# Aim
Reproduce the listing from its first line through the line containing "0 Comments (234, 1698)", renaming "Bulk Orders" as "Wholesale Orders" and changing nothing else. Leave the pictures out of your answer.
--- start of Records to use ---
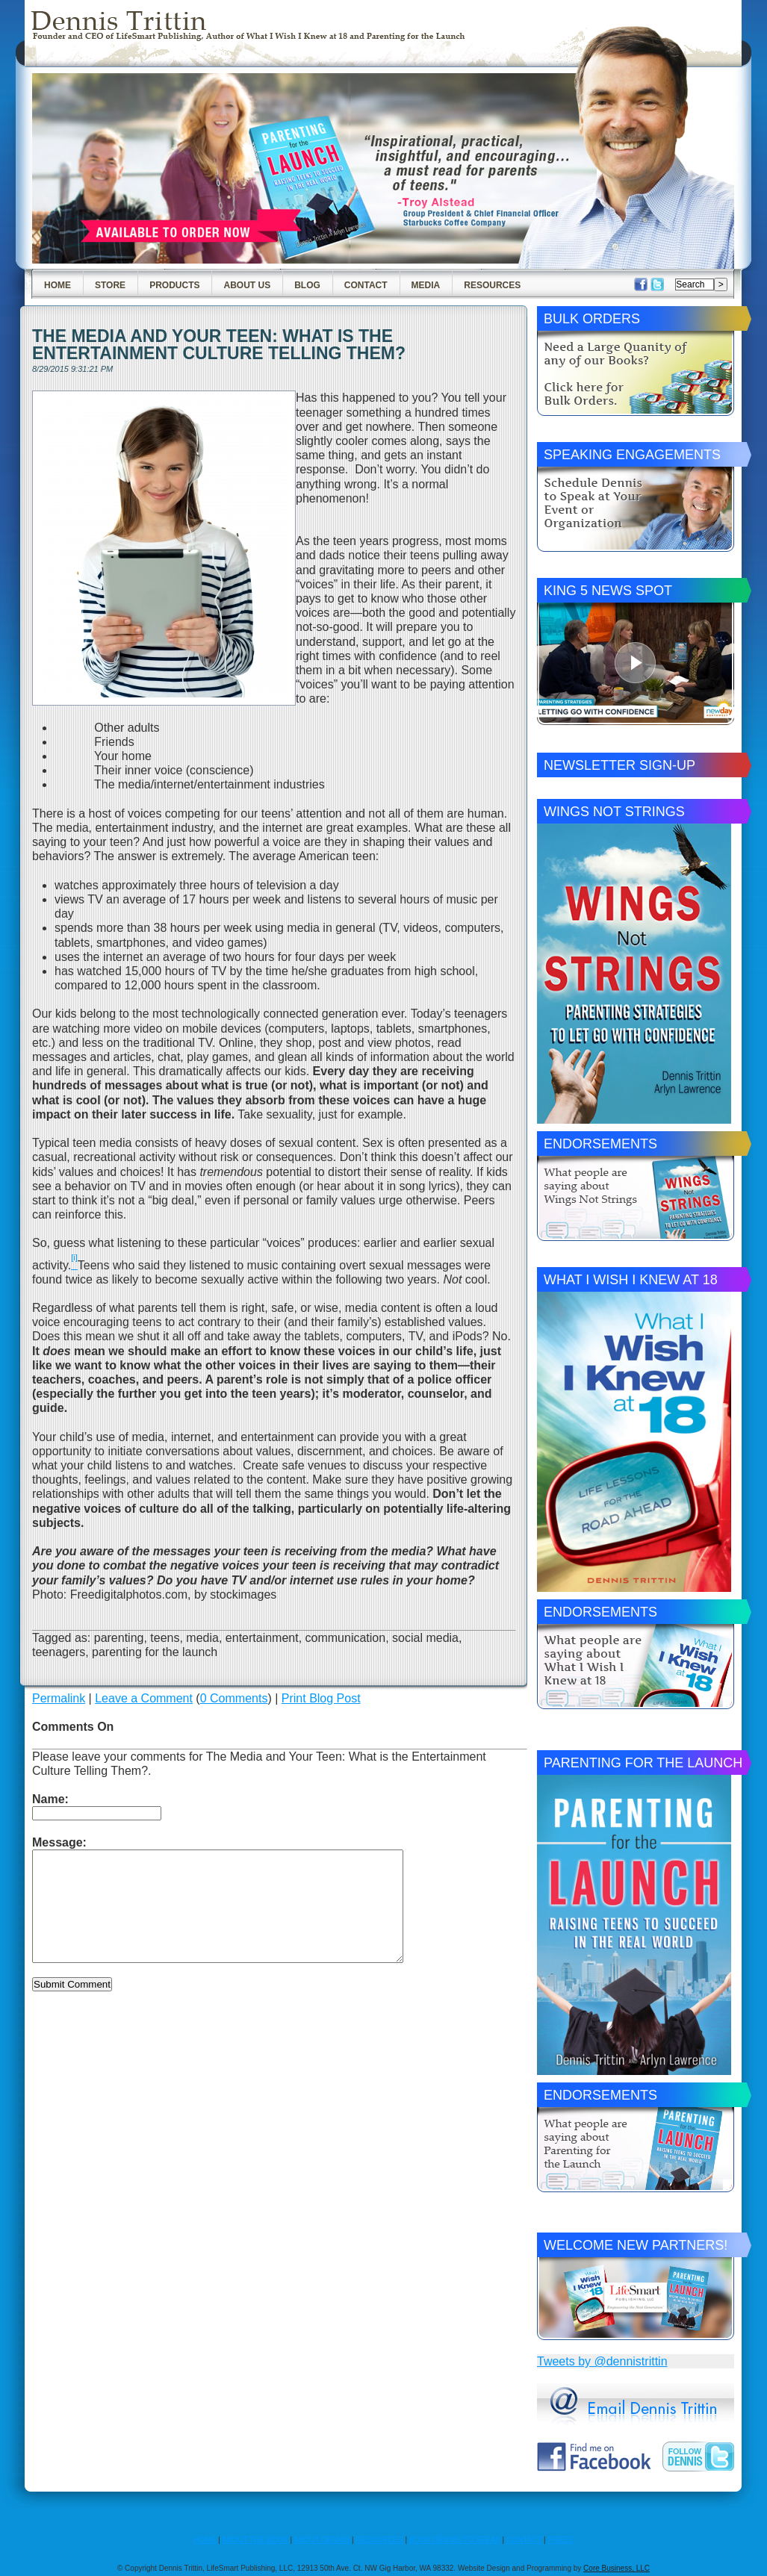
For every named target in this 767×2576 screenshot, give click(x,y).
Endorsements (600, 1143)
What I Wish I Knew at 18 (631, 1279)
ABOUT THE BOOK (255, 2540)
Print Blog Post (321, 1698)
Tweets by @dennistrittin (602, 2361)
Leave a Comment (144, 1698)
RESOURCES (379, 2540)
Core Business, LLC (616, 2568)
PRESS (561, 2540)
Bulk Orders (592, 318)
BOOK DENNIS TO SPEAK (454, 2540)
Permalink (58, 1698)
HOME (205, 2540)
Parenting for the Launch (643, 1762)
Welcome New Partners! (635, 2245)
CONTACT (523, 2540)
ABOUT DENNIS (322, 2540)
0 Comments (234, 1698)
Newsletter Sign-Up (619, 765)
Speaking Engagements (632, 454)
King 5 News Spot (608, 590)
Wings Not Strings (614, 811)
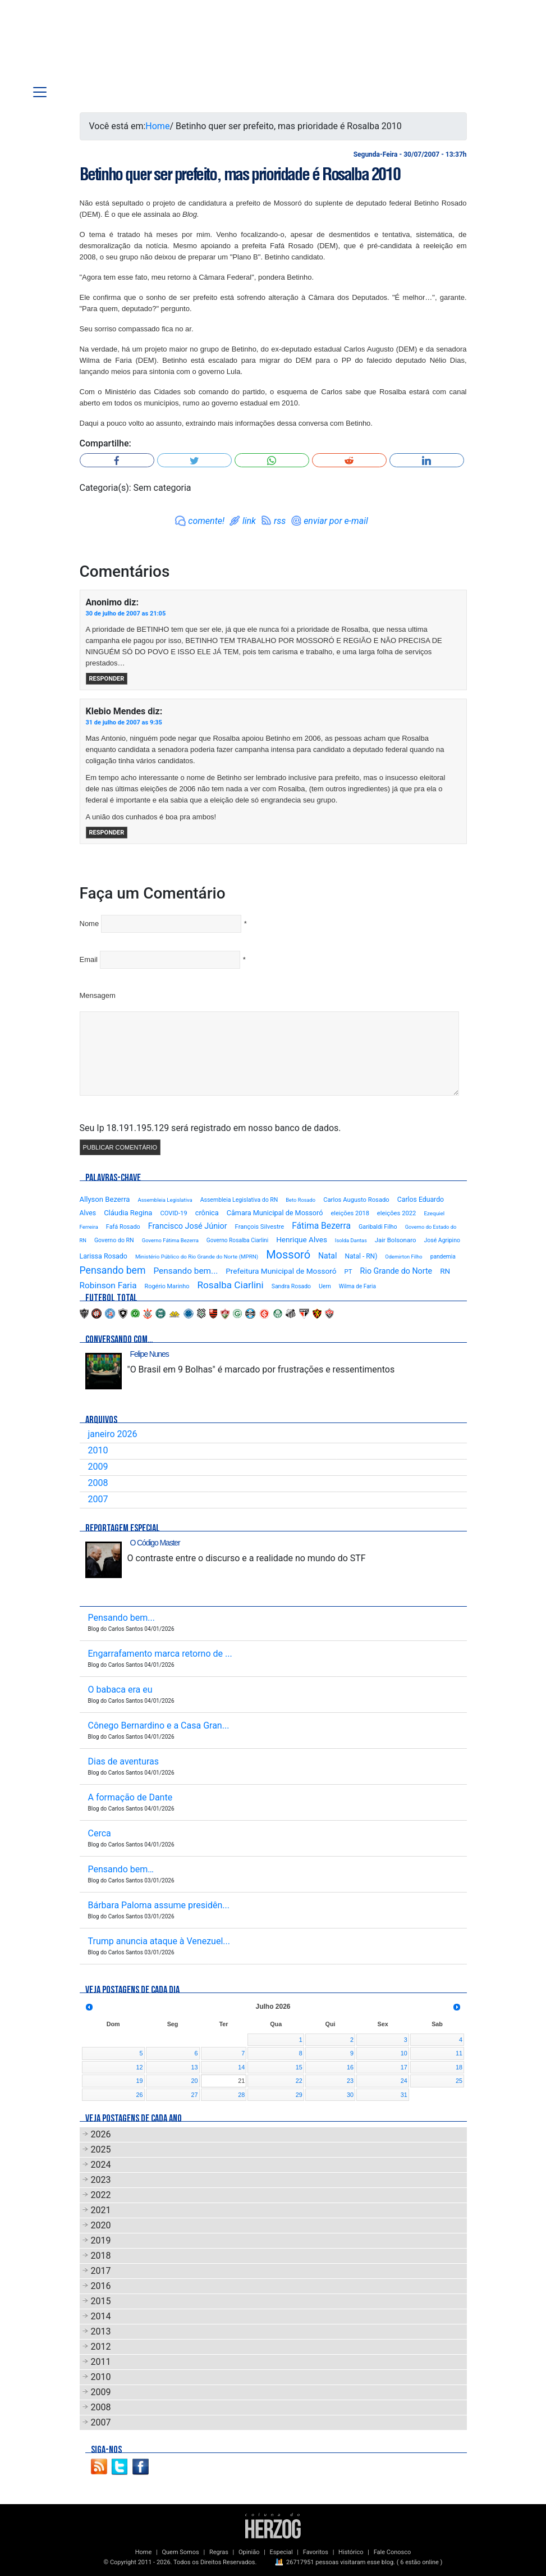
--- end of Records to use ---
# Exercise response
For every named target in this 767×2576 screenshot, give click(x,y).
Endorsements (600, 1143)
What I Wish I Knew at 18 (631, 1279)
ABOUT THE BOOK (255, 2540)
Print Blog Post (321, 1698)
Tweets by @dennistrittin (602, 2361)
Leave a Comment (144, 1698)
RESOURCES (379, 2540)
Core Business, LLC (616, 2568)
PRESS (561, 2540)
Wholesale Orders (592, 318)
BOOK DENNIS TO SPEAK (454, 2540)
Permalink (58, 1698)
HOME (205, 2540)
Parenting for the Launch (643, 1762)
Welcome New Partners! (635, 2245)
CONTACT (523, 2540)
ABOUT DENNIS (322, 2540)
0 Comments (234, 1698)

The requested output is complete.